● **THE TASK**
Rewrite everything from the row containing "Toggle 显示纸张白 checkbox" down to the row containing "pos(308,88)", swapping "checkbox" for "check box" and leaving all else unchanged.
─── RECORDED INFORMATION ───
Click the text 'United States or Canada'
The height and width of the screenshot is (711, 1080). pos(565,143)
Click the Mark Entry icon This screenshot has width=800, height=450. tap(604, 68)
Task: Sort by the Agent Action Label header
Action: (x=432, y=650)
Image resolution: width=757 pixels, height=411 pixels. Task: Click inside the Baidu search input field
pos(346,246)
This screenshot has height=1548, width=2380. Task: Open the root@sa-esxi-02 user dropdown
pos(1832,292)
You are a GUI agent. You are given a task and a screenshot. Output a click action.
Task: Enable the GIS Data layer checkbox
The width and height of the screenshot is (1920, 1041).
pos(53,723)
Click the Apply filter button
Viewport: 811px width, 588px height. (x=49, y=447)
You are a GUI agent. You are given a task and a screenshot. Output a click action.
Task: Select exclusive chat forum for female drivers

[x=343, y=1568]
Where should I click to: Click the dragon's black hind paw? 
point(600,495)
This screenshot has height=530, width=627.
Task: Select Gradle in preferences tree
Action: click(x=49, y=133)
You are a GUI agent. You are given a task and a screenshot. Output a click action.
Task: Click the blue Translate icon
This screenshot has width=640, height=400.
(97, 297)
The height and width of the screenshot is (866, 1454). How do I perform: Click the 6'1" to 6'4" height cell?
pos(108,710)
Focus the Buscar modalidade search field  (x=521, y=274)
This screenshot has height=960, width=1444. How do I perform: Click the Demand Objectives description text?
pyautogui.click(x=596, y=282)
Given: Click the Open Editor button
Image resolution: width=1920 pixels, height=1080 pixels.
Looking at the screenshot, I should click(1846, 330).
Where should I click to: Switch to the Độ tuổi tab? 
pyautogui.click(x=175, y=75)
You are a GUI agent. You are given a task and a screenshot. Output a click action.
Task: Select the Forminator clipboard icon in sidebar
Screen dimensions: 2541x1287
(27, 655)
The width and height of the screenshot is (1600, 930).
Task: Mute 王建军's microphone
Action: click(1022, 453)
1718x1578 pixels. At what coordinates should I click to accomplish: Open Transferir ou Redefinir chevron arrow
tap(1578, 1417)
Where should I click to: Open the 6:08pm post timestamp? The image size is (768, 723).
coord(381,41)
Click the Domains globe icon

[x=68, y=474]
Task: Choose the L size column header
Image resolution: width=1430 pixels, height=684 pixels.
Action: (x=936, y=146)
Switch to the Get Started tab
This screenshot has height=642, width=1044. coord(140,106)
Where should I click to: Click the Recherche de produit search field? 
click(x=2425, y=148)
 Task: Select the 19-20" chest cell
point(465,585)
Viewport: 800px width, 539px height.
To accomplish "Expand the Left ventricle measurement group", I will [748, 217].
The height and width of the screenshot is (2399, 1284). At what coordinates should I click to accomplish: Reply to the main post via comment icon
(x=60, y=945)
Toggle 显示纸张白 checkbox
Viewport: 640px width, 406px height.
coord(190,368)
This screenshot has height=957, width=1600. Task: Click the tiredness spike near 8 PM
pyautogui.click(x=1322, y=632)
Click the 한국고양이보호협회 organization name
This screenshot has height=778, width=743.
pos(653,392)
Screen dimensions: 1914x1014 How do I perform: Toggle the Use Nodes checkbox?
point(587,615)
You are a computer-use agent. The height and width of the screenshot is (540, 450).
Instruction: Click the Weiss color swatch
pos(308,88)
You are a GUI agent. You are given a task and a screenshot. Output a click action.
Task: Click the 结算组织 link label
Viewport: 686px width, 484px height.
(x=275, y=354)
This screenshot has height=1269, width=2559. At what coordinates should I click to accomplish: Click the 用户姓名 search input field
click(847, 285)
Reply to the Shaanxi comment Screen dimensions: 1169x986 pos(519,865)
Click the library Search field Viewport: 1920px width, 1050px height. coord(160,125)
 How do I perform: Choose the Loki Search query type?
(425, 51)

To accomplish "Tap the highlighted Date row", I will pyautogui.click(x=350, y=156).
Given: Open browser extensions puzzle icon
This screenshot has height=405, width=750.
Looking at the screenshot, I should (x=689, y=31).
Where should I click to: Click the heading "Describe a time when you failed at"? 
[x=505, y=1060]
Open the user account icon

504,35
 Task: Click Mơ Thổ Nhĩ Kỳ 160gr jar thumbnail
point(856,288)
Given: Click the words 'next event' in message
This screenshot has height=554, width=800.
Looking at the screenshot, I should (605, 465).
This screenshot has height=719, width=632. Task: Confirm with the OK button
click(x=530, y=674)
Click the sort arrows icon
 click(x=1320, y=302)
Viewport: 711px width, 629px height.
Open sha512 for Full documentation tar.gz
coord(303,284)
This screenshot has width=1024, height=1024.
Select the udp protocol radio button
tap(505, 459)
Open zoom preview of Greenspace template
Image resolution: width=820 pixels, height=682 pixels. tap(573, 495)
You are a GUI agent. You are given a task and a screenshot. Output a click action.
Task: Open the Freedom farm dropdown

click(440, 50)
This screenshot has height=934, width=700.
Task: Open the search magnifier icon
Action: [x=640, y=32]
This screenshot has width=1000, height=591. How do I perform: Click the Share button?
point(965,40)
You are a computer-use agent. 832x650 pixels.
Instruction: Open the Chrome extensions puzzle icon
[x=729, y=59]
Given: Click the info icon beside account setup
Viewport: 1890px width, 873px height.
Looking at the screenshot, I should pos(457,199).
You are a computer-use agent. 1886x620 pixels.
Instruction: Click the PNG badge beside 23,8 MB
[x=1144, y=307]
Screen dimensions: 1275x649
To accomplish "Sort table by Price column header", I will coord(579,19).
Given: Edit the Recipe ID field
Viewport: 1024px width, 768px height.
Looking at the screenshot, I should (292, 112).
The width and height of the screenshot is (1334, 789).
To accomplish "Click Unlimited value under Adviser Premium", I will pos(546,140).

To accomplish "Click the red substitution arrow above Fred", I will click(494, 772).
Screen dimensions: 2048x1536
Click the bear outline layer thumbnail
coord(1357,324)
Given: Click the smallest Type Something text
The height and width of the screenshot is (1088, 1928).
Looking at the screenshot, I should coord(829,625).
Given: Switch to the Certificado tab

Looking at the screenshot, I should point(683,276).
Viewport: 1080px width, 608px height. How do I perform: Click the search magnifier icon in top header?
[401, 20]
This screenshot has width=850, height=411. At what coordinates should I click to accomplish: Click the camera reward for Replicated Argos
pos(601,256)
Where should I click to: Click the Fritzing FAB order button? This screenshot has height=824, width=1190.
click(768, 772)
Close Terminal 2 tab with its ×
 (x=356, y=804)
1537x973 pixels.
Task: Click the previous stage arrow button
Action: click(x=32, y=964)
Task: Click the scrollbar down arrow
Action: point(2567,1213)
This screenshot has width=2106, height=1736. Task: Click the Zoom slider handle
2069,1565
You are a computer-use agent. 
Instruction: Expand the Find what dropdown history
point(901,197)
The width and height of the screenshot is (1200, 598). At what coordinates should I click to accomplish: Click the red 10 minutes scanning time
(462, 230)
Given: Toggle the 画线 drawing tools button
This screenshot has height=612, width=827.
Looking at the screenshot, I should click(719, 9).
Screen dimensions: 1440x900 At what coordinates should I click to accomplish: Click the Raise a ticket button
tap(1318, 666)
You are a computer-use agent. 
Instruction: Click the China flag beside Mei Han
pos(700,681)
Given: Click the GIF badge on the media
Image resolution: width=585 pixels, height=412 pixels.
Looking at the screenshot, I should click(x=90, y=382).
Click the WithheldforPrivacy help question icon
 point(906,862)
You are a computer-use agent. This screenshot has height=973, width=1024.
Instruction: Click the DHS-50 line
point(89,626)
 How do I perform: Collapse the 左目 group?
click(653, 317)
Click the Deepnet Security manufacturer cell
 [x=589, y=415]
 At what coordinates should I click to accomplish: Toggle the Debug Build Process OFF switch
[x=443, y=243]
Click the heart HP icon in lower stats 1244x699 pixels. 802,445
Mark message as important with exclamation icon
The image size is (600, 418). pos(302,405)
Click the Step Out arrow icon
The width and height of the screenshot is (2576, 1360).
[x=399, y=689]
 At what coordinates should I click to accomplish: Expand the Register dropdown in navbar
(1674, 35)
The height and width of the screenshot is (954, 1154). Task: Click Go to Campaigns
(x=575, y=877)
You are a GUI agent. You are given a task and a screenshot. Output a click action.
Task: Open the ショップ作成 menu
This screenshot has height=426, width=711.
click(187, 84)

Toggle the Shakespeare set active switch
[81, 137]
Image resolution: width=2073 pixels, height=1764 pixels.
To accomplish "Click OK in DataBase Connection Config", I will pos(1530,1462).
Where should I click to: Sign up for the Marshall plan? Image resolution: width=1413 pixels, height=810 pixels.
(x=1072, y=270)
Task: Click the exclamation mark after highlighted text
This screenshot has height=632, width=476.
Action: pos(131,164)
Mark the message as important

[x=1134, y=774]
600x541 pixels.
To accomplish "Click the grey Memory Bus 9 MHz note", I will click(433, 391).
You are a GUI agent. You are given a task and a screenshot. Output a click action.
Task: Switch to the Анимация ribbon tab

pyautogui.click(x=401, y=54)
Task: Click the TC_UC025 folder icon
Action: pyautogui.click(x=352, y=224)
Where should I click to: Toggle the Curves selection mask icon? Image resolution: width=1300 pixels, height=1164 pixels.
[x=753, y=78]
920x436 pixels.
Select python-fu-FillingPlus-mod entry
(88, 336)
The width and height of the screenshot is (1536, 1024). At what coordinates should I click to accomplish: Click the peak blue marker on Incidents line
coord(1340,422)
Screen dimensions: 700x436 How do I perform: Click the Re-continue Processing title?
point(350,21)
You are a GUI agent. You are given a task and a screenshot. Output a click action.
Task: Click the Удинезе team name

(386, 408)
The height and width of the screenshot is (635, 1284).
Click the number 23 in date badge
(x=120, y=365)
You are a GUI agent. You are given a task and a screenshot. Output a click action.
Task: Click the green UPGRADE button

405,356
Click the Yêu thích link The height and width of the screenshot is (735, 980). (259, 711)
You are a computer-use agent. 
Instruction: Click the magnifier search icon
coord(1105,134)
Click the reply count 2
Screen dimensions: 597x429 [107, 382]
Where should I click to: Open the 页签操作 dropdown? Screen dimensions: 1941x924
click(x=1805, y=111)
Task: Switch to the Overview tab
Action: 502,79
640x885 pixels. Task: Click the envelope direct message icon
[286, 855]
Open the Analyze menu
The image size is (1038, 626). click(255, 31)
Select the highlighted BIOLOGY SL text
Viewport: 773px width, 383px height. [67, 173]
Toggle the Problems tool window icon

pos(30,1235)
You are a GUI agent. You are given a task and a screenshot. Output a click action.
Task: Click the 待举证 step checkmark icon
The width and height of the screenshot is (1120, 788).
───
● **RESPONSE**
Toggle 显示纸张白 check box
Viewport: 640px width, 406px height.
coord(190,368)
This screenshot has height=957, width=1600. Task: Click the tiredness spike near 8 PM
pyautogui.click(x=1322, y=632)
Click the 한국고양이보호협회 organization name
This screenshot has height=778, width=743.
pos(653,392)
Screen dimensions: 1914x1014 How do I perform: Toggle the Use Nodes check box?
point(587,615)
You are a computer-use agent. The height and width of the screenshot is (540, 450).
Instruction: Click the Weiss color swatch
pos(308,88)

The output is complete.